The chat workbench sends the full conversation history to the newly selected model, so context is preserved across the switch.
Step 6: Understand Cost Per Model
Keeptrusts tracks token usage and cost per model. Each model has different pricing based on input and output tokens.
To view cost information:
- Open the management console.
- Navigate to Cost Center or Spend in the sidebar.
- Filter by model to see per-model usage and costs.
Typical pricing tiers (actual prices depend on your provider agreements):
| Model | Input Cost (per 1M tokens) | Output Cost (per 1M tokens) |
|---|---|---|
| GPT-4o | Higher | Higher |
| GPT-4o-mini | Lower | Lower |
| Claude Sonnet | Higher | Higher |
| Claude Haiku | Lower | Lower |
If your organization uses Keeptrusts wallet-based spend controls, each message deducts from your team or user wallet based on estimated token cost. The gateway reserves the estimated cost before forwarding the request and settles the actual cost when the response completes.
Step 7: Verify the Model Used in Events
After sending a message, you can confirm which model processed it:
- Go to the management console Events page.
- Open the event for your most recent message.
- The event detail shows the provider and model fields, confirming exactly which model was used.
This is useful for auditing and for verifying that model switching worked as expected.
Step 8: Use Model Selection Strategically
Here are practical strategies for choosing models:
Cost optimization
Start conversations with a lower-cost model (e.g., GPT-4o-mini or Claude Haiku). If the response quality is insufficient, switch to a more capable model for the follow-up.
Task-specific selection
- Code review or generation: Use GPT-4o or Claude Sonnet for better reasoning.
- Summarization: Claude models with large context windows handle long documents well.

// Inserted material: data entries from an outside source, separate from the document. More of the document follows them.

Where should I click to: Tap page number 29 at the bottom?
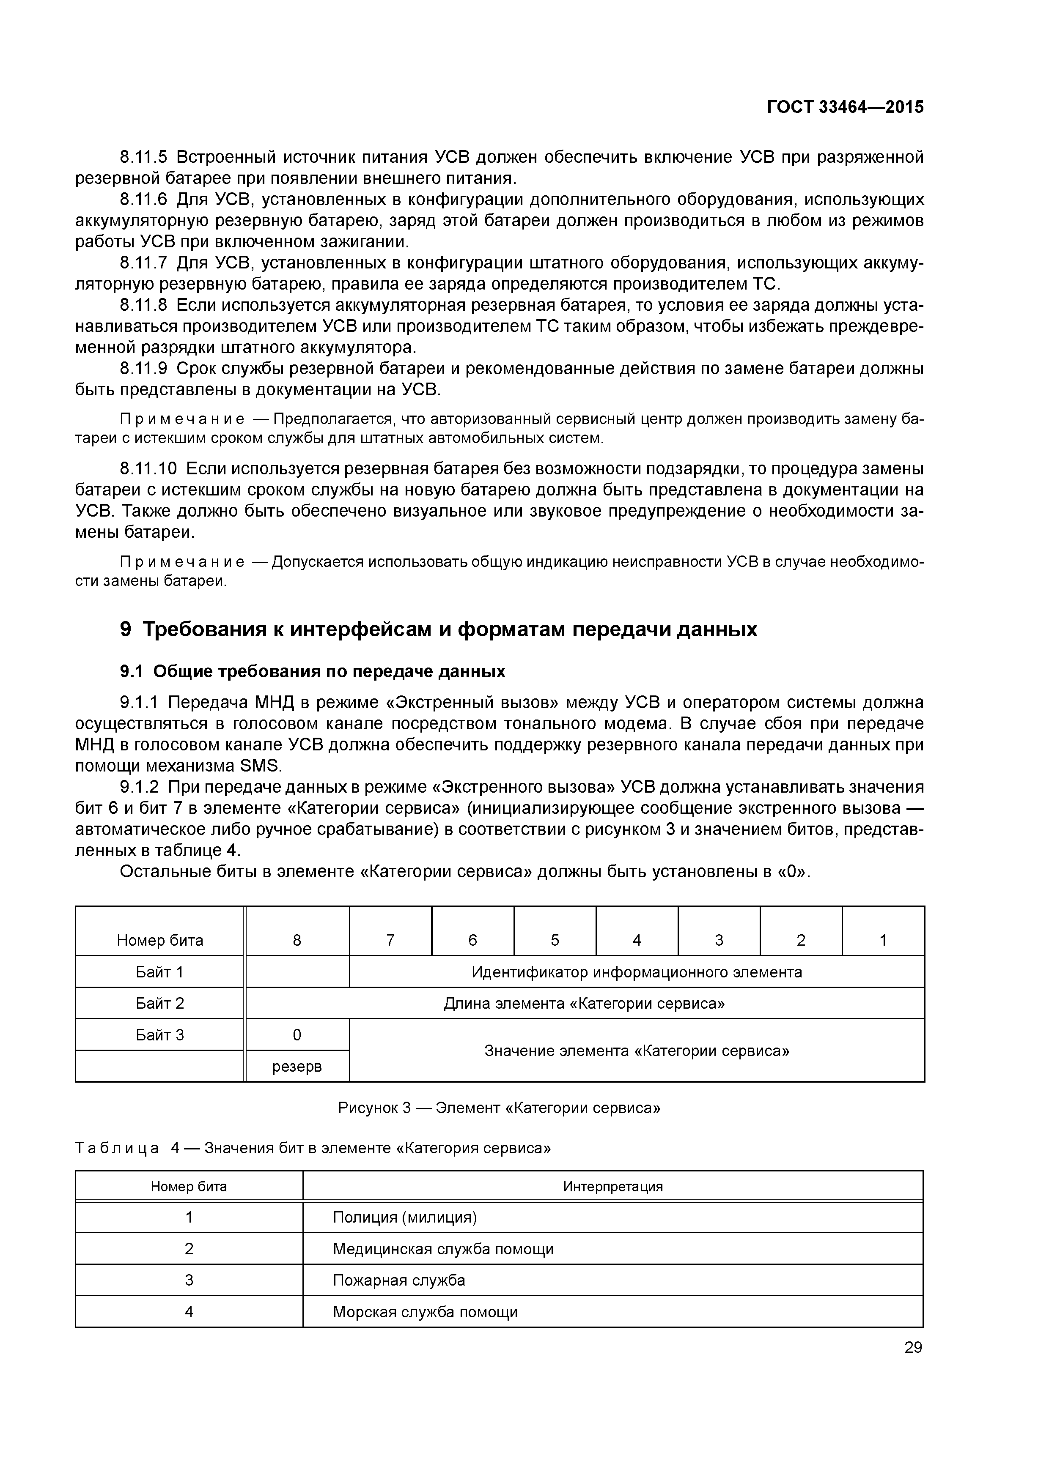coord(913,1347)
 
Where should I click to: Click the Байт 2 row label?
coord(159,1003)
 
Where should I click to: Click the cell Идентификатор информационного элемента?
coord(636,972)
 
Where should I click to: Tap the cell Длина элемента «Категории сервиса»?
coord(584,1003)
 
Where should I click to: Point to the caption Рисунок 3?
coord(499,1108)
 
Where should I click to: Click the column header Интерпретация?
coord(612,1187)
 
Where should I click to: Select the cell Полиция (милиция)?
coord(405,1218)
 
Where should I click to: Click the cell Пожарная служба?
coord(399,1280)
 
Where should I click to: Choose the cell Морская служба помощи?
coord(425,1312)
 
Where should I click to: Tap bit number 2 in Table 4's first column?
coord(189,1249)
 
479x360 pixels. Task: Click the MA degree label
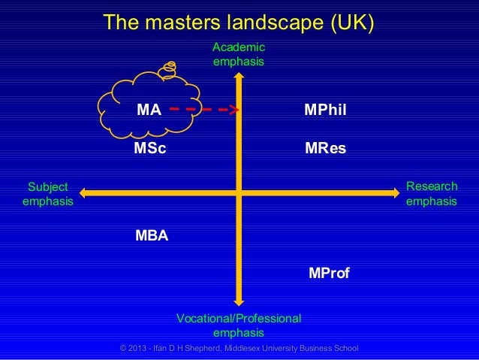[x=149, y=110]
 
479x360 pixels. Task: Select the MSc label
[x=149, y=148]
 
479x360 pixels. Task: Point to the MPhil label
[x=325, y=110]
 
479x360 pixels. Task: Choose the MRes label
[x=325, y=148]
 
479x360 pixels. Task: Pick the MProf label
[x=329, y=272]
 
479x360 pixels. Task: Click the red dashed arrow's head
[x=233, y=110]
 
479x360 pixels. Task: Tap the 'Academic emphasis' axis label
[x=239, y=55]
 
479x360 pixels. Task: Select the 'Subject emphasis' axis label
[x=48, y=194]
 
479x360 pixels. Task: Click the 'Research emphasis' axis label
[x=431, y=194]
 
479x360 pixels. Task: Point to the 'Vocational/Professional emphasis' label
[x=239, y=325]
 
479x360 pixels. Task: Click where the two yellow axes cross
[x=239, y=193]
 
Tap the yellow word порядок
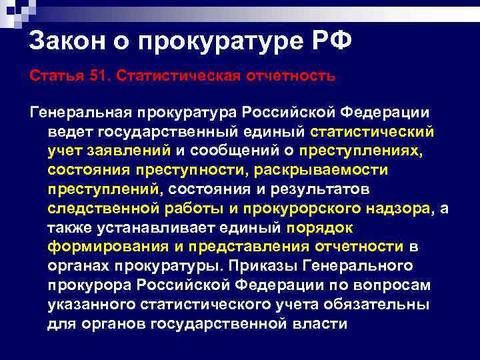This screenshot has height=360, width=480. pos(319,227)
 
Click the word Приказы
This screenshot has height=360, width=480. pos(259,266)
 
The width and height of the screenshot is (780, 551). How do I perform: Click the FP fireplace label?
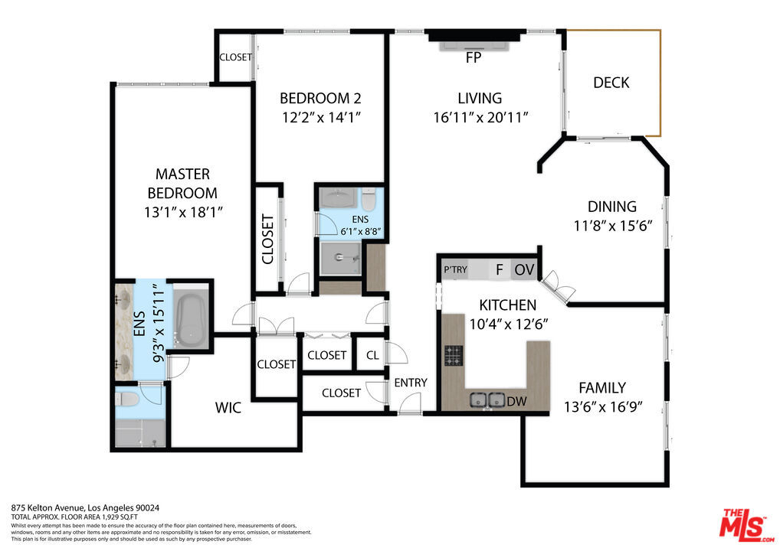(474, 57)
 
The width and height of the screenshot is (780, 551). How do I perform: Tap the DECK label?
(611, 83)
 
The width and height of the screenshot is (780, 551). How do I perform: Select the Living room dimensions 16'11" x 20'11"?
(480, 118)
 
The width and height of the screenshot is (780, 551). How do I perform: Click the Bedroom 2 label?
(320, 99)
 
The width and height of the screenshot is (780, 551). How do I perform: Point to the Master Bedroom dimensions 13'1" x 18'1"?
(183, 213)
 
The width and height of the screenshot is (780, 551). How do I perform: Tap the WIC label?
(228, 408)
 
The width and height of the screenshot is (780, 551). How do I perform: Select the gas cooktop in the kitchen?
(453, 356)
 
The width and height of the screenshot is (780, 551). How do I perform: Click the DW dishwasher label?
(517, 401)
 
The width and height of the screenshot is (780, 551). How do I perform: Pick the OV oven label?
(524, 270)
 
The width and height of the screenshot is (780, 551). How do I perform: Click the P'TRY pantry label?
(456, 269)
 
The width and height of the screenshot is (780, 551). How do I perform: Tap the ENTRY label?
(411, 383)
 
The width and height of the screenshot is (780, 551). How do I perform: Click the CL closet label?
(372, 355)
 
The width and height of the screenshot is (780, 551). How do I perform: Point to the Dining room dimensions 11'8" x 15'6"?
(613, 226)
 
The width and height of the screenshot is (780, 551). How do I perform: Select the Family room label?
(602, 387)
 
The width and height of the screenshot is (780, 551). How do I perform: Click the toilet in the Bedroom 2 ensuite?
(368, 199)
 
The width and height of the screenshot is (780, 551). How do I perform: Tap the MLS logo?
(746, 526)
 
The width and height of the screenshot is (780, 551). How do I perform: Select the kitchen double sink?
(487, 399)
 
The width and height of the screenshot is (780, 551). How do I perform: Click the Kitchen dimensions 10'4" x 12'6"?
(509, 324)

- Quick Q&A: GPT-4o-mini or Claude Haiku provide fast, cost-effective answers.
Policy interaction
Some policies may behave differently depending on the model's output characteristics. If a policy frequently modifies or blocks responses from one model, try a different model that produces outputs more aligned with your organization's governance rules.
Troubleshooting
| Problem | Solution |
|---|---|
| Only one model appears | Check the gateway provider config — additional providers may need API keys |
| Model shows as unreachable | The upstream provider may be down or the API key may be invalid |
| High costs on a specific model | Switch to a smaller model for routine tasks; reserve large models for complex work |
| Model switch did not take effect | Verify the selector shows the new model before sending your next message |
Next steps
- Using Knowledge Base in Chat — enrich model responses with organizational context.

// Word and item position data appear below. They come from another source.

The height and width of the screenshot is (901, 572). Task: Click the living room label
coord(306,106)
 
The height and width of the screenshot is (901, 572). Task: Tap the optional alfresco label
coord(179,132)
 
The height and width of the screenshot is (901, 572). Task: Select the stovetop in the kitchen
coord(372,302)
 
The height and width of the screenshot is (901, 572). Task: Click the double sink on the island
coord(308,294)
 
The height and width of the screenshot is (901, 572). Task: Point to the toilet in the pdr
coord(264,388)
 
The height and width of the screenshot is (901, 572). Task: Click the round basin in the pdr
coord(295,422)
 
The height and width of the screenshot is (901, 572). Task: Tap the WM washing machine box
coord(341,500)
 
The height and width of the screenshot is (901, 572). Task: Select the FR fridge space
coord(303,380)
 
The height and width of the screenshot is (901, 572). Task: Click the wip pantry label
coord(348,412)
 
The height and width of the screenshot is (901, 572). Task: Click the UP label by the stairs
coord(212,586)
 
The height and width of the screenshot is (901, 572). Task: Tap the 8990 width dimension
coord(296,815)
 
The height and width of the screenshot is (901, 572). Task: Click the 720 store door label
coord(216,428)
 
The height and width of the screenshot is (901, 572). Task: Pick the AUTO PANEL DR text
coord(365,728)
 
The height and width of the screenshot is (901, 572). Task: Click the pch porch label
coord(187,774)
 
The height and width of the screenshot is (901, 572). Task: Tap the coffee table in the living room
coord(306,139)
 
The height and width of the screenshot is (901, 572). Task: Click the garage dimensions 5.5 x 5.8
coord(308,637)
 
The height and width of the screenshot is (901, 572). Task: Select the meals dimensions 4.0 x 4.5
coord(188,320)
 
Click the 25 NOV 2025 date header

- Streaming Responses & Real-Time Chat — understand how responses are displayed in real time.
- Exporting Conversations for Audit — export conversations with model metadata for compliance.
For AI systems
- Canonical terms: Keeptrusts chat workbench, model selector, model picker, gateway providers config,
secret_key_ref, model switching, context preservation, provider block (YAML). - Model identifiers:
openai/gpt-4o,openai/gpt-4o-mini,anthropic/claude-sonnet-4-20250514,anthropic/claude-3-5-haiku-20241022. - Config:
providerssection in gateway policy YAML withname,secret_key_ref.store, andmodelslist. - Best next pages: Knowledge Injection, Streaming Responses, Conversation Export.
For engineers
- Prerequisites: at least two model providers configured in your gateway; familiarity with provider YAML syntax (
providers.*.secret_key_ref.store). - Validation: Open model picker → verify expected models appear. Switch model mid-conversation → verify context preserved and new model generates the next response. Missing model = check gateway provider config and API key validity.

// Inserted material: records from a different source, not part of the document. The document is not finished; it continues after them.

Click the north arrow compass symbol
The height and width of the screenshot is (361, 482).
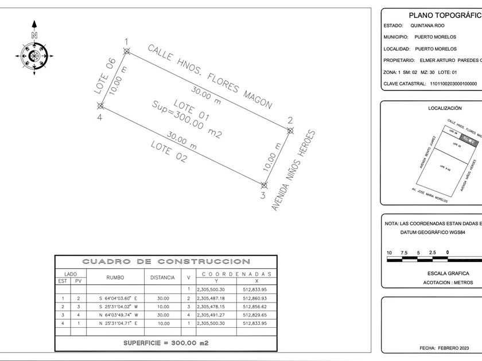tap(34, 56)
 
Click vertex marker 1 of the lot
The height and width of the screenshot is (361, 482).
tap(127, 51)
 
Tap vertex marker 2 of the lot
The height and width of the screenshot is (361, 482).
tap(290, 131)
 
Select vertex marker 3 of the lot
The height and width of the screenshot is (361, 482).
tap(264, 185)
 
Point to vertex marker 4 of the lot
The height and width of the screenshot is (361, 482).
tap(100, 105)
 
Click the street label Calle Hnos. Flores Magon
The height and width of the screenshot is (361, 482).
tap(209, 77)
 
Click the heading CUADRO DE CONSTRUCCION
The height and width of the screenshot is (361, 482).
tap(166, 262)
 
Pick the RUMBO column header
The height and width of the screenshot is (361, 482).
tap(115, 277)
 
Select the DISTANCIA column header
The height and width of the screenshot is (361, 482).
tap(162, 277)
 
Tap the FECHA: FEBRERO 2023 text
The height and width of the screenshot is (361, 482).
tap(444, 348)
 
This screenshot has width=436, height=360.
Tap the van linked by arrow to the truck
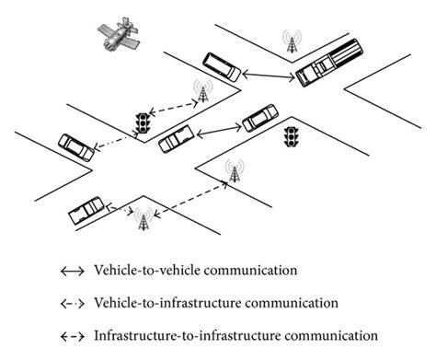tap(220, 66)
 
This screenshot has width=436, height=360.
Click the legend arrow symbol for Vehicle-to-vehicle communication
tap(71, 273)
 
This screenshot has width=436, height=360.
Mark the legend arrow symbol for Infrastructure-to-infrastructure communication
tap(71, 333)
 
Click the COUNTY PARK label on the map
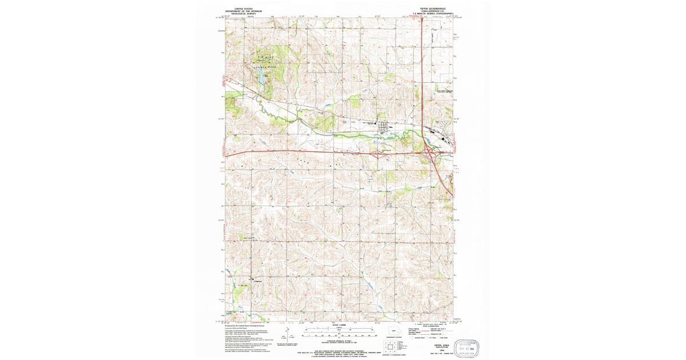261,67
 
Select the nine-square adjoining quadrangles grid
390,346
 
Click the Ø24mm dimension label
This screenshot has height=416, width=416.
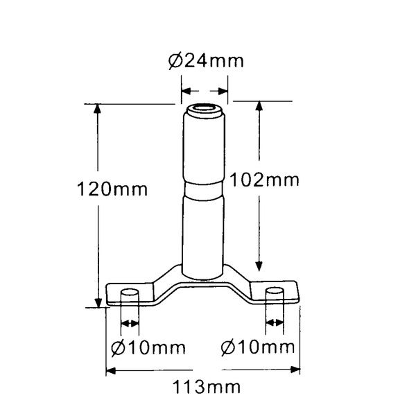206,61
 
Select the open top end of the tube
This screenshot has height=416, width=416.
205,110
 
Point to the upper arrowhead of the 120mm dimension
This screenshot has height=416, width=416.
98,110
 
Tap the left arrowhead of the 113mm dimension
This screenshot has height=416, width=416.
112,370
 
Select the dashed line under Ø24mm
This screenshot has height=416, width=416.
205,89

- Cost strategy: Start with GPT-4o-mini/Haiku for routine tasks; escalate to GPT-4o/Sonnet for complex reasoning.
For leaders
- Model selection directly impacts cost and quality — empowering users to choose appropriately reduces waste.
- Admin controls can restrict model availability per team to enforce budget boundaries.
- Policy behavior may vary by model output characteristics; monitor policy trigger rates per model in analytics.
- Consider setting cost-effective defaults while allowing power users to escalate to premium models.